----- RECORD LIST

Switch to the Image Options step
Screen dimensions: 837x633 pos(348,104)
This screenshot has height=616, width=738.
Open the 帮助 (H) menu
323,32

----------

* STATED PROBLEM
Transcribe every line of the listing above without any alteration.

* REPLY
Switch to the Image Options step
Screen dimensions: 837x633 pos(348,104)
This screenshot has height=616, width=738.
Open the 帮助 (H) menu
323,32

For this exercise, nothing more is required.